Washington, Mar 08: The Bush administration is confident it has found a novel, inexpensive way to clear overgrown forests and prevent catastrophic wildfires. Critics say it's a blatant giveaway to timber companies.
The plan, approved last month as part of a giant spending bill, allows logging companies to cut large, commercially valuable trees in national forests in exchange for clearing smaller, more fire-prone trees and brush.
Known as "stewardship contracting," the approach allows the US Forest Service and Bureau of Land Management to issue 10-year contracts to private contractors for clearance work with no limits on the size of trees to be cut or the number of acres cleared.
By allowing long-term contracts, the programme gives companies incentive to invest needed equipment while saving the government much of the cost of wildfire prevention – in effect paying them with trees, said agriculture undersecretary Mark Rey, the plan's chief architect.
Critics say timber companies are unlikely stewards and say the administration is turning over huge swaths of national forests to an industry that supported President Bush in 2000.
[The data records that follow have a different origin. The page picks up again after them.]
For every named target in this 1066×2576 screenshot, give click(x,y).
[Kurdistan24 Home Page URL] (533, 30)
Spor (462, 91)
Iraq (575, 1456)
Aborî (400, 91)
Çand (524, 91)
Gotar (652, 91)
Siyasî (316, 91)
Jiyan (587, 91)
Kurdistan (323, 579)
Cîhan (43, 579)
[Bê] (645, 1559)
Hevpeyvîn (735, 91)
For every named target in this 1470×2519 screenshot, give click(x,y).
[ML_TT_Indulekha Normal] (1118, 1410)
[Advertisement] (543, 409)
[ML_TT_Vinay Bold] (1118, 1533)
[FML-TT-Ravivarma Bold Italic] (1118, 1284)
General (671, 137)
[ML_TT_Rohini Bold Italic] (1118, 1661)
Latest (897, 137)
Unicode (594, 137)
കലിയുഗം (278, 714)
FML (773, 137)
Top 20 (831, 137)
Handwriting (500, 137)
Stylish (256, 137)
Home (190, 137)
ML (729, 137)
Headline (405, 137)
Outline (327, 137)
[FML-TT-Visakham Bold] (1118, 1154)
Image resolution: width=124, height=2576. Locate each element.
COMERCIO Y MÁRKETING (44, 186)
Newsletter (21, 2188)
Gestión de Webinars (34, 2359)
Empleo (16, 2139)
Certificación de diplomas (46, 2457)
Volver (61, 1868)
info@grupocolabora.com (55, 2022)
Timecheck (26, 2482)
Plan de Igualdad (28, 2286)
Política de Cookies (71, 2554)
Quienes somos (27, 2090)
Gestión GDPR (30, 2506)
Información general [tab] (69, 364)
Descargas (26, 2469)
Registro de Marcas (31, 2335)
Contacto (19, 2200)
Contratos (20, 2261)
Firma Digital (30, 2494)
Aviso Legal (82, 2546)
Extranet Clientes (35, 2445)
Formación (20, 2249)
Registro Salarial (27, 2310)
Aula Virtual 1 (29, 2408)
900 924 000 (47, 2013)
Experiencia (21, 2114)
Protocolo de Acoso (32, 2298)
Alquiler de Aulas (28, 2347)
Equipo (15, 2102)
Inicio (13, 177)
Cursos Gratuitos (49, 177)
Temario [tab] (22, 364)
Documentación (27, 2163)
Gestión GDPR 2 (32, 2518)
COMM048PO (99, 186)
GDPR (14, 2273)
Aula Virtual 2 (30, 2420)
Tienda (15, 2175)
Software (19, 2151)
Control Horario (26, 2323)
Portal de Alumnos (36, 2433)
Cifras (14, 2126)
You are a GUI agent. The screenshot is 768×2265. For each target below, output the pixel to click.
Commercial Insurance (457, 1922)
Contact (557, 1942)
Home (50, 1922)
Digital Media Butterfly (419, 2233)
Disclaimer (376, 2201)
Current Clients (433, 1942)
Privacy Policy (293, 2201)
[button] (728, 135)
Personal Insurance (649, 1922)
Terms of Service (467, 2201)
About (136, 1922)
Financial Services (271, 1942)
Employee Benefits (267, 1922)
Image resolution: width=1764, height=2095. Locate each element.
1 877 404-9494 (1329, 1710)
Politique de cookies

"The bottom line: it's a license to steal," said Marty Hayden, legislative director for Earthjustice, an environmental advocacy group.



As a practical matter, timber companies are not going to clear worthless forest underbrush at a commercial loss, Hayden and other critics say.



"To pay for it, you need big trees, in areas that are not close to communities," Hayden said. "These are older trees, deep in the forest, that are exactly what we do not need to be thinning."